- TEXTO DE LEITURA
☆ ☆ ☆ ☆ ☆

Apesar de a agricultura familiar ser a principal responsável pela produção dos alimentos que chegam à mesa dos brasileiros, cerca de 85% do montante destinado pelo governo federal para a produção agrícola ficou com o agronegócio. O setor e seus representantes, como a Frente Parlamentar da Agropecuária (FPA), reforçam o discurso de que são o “motor do crescimento” brasileiro e de que respondem por mais de 20% de toda a riqueza gerada no país. O Fakebook.eco checou as informações sobre a participação do agronegócio no Produto Interno Bruto (PIB).
NÃO É BEM ASSIM
Segundo dados do Instituto Brasileiro de Geografia e Estatística (IBGE), responsável pelo cálculo do PIB, a agropecuária respondeu por R$ 677,6 bilhões em 2023. O total das riquezas produzidas no país no ano foi de R$ 10.856,1 bilhões (R$ 10,8 trilhões), sendo R$ 9.486,6 bilhões referentes à soma do que foi produzido pela agropecuária, a indústria (R$ 2.416,9 bilhões) e o setor de serviços (R$ 6.392,1 bilhões); e R$ 1.369,5 bilhões em impostos sobre produtos.
O agro responde, portanto, por 7,14% do total, descontado o valor dos impostos. A indústria é responsável por 25,47% e os serviços, por 67,38% desse valor. Se considerado o total das riquezas (R$ 10.856,1 bilhões), a agropecuária responde por 6,2%, a indústria por 22,2% e os serviços por 58,8% (os outros 12,6% correspondem aos impostos sobre produtos).

☆ ☆ ☆ ☆ ☆

- MATERIAL FORNECIDO
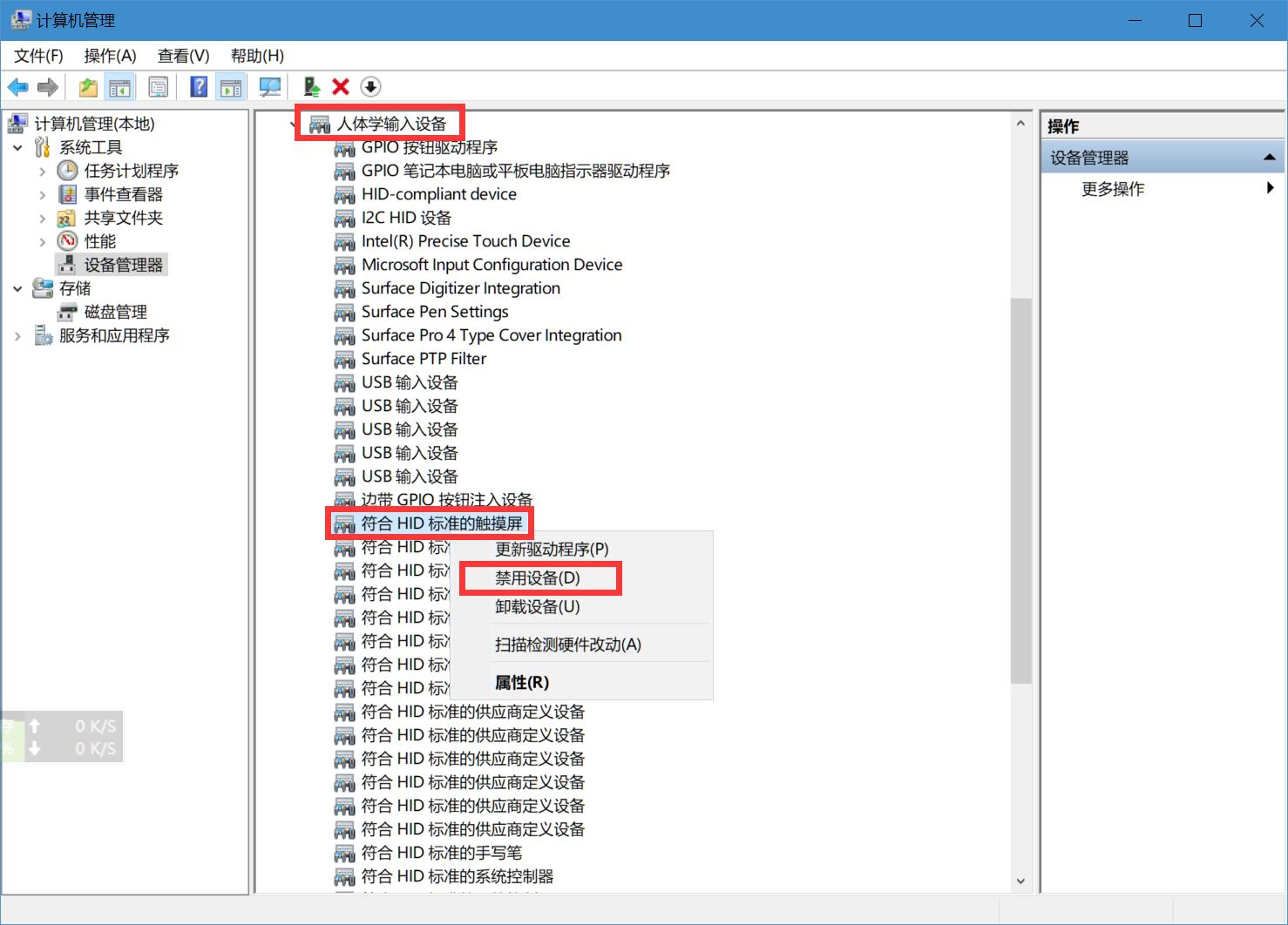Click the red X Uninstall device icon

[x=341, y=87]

☆ ☆ ☆ ☆ ☆

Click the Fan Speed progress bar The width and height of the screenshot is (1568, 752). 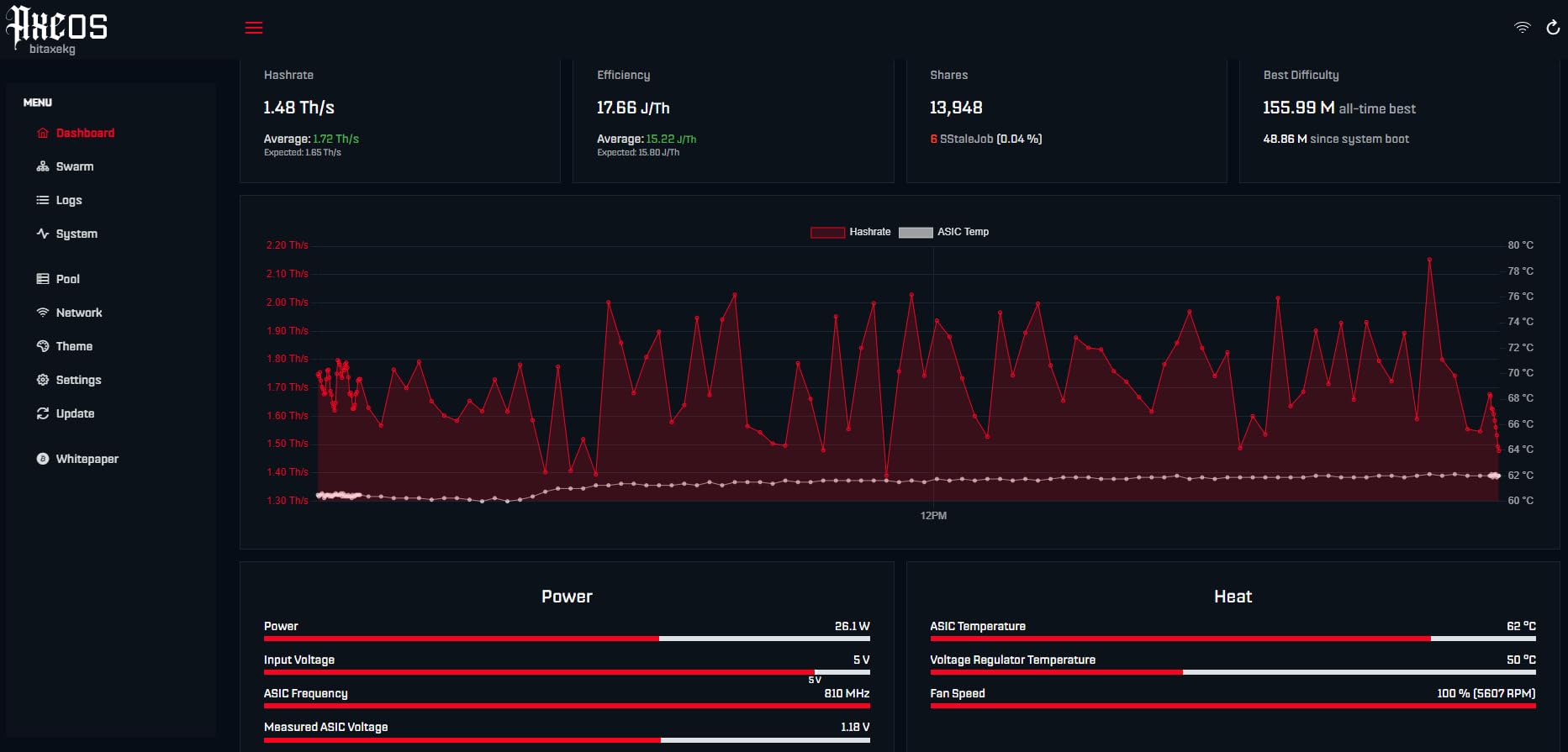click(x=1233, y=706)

☆ ☆ ☆ ☆ ☆

- LISTA DE TAREFAS
**1.** Imprima o texto sobre o agronegócio no PIB desde "O agro responde, portanto, por" até "impostos sobre produtos).", sem alterar nenhuma palavra.
**2.** Liste todos os valores distintos que o texto sobre o agronegócio no PIB expressa em bilhões de reais.

- SOLUÇÕES COMENTADAS
**1.**
O agro responde, portanto, por 7,14% do total, descontado o valor dos impostos. A indústria é responsável por 25,47% e os serviços, por 67,38% desse valor. Se considerado o total das riquezas (R$ 10.856,1 bilhões), a agropecuária responde por 6,2%, a indústria por 22,2% e os serviços por 58,8% (os outros 12,6% correspondem aos impostos sobre produtos).

**2.**
- R$ 677,6 bilhões
- R$ 10.856,1 bilhões
- R$ 9.486,6 bilhões
- R$ 2.416,9 bilhões
- R$ 6.392,1 bilhões
- R$ 1.369,5 bilhões